Aim of the task: Continue the passage below on the ownership history of the Oklahoma City television station KGMC, picking up after its final sentence.

On December 7, 1982, Oklahoma City Broadcasting purchased 80% of Seraphim Media for $5.2 million in stock, in exchange for increasing the Baze-led group's interest in KGMC to 85%; the transaction received FCC approval on February 16, 1983, and was finalized on April 20. Then, in August 1983, Baze sold 85% of Oklahoma City Broadcasting to the Beverly Hills Hotel Corp. (owned by New York City financier Ivan Boesky) for $7 million. The transfer was approved by the FCC on October 21, and was finalized on December 9. On September 3, 1986, three months before he was sentenced to a three-year prison term on stock fraud and insider trading charges, Boesky transferred direct control of KGMC-TV to his wife, Seema Boesky. Investigations launched by the FCC and the Securities and Exchange Commission into the transfer and other potential improprieties concerning the Boeskys' ownership of KGMC revealed that the transfer was not disclosed until mid-December, that the Boeskys did not seek FCC approval of the transfer before its consummation, and that they had effective control of the license through a voting trust created two years before Ivan purchased the station that was never disclosed to the FCC. Seema—who blamed the issue on "too many layers of lawyers" being involved in the family's business interests—in requesting that the FCC withhold considering revocation of the license, proposed selling KGMC to a minority-owned group per the FCC's "distress sale" policy (which allowed stations at risk of losing their license to be purchased by a qualified minority buyer at a discount) in proposals seeking to dissolve Beverly Hills Hotel Corp.

Financial troubles and stability
Despite just barely ranking as a top-40 Nielsen market at the time, the Oklahoma City market did not have enough television-viewing households to support what were essentially three independent stations, nor was there a supply of programming on the syndication market that could sufficiently fill their respective schedules. By the late 1980s, channel 34 was suffering financially, having rarely turned a profit, and incurring debt on programming and operational expenses. In the summer of 1988, Visalia, California-based Pappas Telecasting Companies proposed a deal with Busse Broadcast Holdings (a trust company created independently of Gillett Holdings in the name of broadcasting executive George N. Gillett Jr.'s children) to purchase KOKH. KOCB's financial situation led it to get involved in the complex $30-million asset transfer proposal, in which Pappas would have acquired the programming inventories of both KGMC and KAUT (including channel 43's Fox affiliation rights) and integrate many of their acquired programs onto channel 25's schedule, solidifying KOKH's status as the market's dominant independent. Simultaneously, Seraphim Media would donate the license and certain intellectual assets of KGMC to the Oklahoma Educational Television Authority (OETA)—with the intent of converting it into a PBS member station—for $1 million, with Pappas acquiring equipment and property assets owned by the station for an additional $1 million. Heritage Media (through its Rollins Communications subsidiary) would sell KAUT to a religious broadcaster in turn, which would convert that station to a non-commercial religious format.

Data section:

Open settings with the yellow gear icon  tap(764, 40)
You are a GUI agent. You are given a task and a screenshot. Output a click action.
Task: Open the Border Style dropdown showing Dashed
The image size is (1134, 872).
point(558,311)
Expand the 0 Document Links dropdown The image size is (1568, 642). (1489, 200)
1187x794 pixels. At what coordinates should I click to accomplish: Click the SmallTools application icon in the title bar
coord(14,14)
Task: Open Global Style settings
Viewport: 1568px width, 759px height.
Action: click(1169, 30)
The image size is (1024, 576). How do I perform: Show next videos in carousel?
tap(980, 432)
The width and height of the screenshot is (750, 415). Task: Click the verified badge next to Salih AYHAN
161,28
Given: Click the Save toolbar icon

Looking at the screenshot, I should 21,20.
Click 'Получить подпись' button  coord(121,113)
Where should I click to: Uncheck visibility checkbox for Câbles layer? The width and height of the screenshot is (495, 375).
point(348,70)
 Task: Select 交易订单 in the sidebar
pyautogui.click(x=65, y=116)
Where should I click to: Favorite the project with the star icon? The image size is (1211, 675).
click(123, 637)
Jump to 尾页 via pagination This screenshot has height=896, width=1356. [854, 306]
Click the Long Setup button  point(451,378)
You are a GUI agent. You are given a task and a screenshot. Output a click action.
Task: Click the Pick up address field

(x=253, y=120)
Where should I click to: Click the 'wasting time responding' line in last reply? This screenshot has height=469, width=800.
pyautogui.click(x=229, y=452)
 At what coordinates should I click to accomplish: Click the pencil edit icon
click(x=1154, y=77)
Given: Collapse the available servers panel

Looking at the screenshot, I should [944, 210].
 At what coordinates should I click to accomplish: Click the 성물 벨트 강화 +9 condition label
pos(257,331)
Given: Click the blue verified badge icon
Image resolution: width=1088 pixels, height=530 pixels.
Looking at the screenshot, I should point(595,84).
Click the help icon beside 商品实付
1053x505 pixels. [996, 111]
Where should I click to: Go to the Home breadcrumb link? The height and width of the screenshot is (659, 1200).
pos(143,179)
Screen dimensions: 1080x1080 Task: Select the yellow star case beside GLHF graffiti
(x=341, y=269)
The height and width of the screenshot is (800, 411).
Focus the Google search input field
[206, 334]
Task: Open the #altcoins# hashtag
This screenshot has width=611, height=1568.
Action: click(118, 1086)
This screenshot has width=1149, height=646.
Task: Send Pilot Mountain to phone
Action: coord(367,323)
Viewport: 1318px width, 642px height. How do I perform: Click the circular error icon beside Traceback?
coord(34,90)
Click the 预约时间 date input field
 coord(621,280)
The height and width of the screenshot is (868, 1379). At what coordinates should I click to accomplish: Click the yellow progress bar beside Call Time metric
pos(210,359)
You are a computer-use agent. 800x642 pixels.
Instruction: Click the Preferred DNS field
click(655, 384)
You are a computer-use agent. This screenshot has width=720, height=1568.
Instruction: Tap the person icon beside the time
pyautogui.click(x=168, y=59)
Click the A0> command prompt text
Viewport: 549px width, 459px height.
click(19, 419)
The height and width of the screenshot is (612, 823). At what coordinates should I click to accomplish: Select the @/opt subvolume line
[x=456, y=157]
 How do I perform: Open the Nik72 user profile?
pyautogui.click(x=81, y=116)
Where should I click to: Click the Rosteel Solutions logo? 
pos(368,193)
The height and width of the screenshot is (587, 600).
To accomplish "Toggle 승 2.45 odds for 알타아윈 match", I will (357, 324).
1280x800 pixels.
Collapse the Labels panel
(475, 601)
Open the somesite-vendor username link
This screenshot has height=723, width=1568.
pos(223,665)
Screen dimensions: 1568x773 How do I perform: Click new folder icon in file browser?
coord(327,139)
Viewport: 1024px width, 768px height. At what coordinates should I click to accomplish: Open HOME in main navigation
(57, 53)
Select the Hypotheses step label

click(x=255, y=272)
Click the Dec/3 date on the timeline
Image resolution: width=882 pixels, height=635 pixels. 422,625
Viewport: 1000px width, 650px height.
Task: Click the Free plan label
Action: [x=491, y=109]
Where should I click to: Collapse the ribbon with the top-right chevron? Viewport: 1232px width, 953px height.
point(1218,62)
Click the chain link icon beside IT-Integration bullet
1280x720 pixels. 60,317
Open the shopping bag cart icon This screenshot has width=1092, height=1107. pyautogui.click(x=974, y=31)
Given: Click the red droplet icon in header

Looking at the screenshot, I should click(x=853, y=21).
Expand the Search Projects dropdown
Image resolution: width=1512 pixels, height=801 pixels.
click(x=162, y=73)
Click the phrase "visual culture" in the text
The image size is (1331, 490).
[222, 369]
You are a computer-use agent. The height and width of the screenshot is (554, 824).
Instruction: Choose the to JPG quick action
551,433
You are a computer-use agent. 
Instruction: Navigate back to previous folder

Response below:
Governor Henry Bellmon voiced concerns with OETA's involvement in the transaction, suggesting that the purchase of a second Oklahoma City station would result in the authority, which had reported to the legislature that it had limited appropriations to adequately operate its existing state network as it stood, constantly requesting additional state funding. On August 17, 1988, OETA submitted an FCC application to purchase KGMC, after—in advance of a fundraising deadline set for that date—Pappas offered to provide a $1 million contribution toward purchasing the station, contingent upon the company completing the KOKH purchase. OETA would restructure the plan after its board of directors voted against the KGMC proposal the following month. On November 1, 1988,  Cleveland, Ohio-based Maddox Broadcasting Corp. (an African American-owned group run by media executive Chesley Maddox) announced it would buy KGMC from General Media for $3.6 million, including certain intellectual assets that Pappas Telecasting would not acquire under the asset proposal (consisting of transmitter facilities, studio equipment and licenses) worth $2.6 million. Concurrently, Heritage Media announced it would sell KAUT to the OETA for $1 million (along with assets worth $7.75 million and a non-compete agreement worth $500.000). Pappas would also lease the KAUT transmitter facility to OETA for 25 years for an annual operating fee of $1, and contribute an additional $1 million should the acquisition have been completed.

Per the plan, KGMC, under Maddox ownership, planned to carry between 15 and 18 hours of Home Shopping Network (HSN) programming (which, via its Home Shopping Spree broadcast service, was already airing as overnight filler programming on the station) and six hours of religious programs per day, along with some children's and barter-syndicated entertainment programs. Although OETA planned to fund the conversion of channel 43 partly through start-up grants (including a $75,000 award by KOCO-TV management), in a move that hamstrung its attempt to acquire KAUT, the Oklahoma Legislature incorporated stipulations into the bill appropriating OETA's funding for FY1990 that prohibited the use of state funds "for any operational or capital expense of the proposed second educational television channel in Oklahoma City" and from proposing any additional funding to finance the acquisition if it did not obtain sufficient funding from private sources. In late January 1989, Busse management denied Pappas's request to extend the completion deadline for the purchase past its scheduled January 31 deadline. The entire transaction fell through on February 3, when Busse formally terminated the purchase agreement with Pappas. Just three days earlier, the FCC had also dismissed the respective transfer applications for KGMC and KAUT. All three stations continued competing as entertainment-based independents until August 1991, when Heritage initiated a downscaled version of the aborted Pappas proposal, taking over the operations of KOKH and moving the Fox affiliation rights and many syndicated programs carried by KAUT—which Heritage donated to OETA, in turn resulting in its conversion into a PBS station—to channel 25.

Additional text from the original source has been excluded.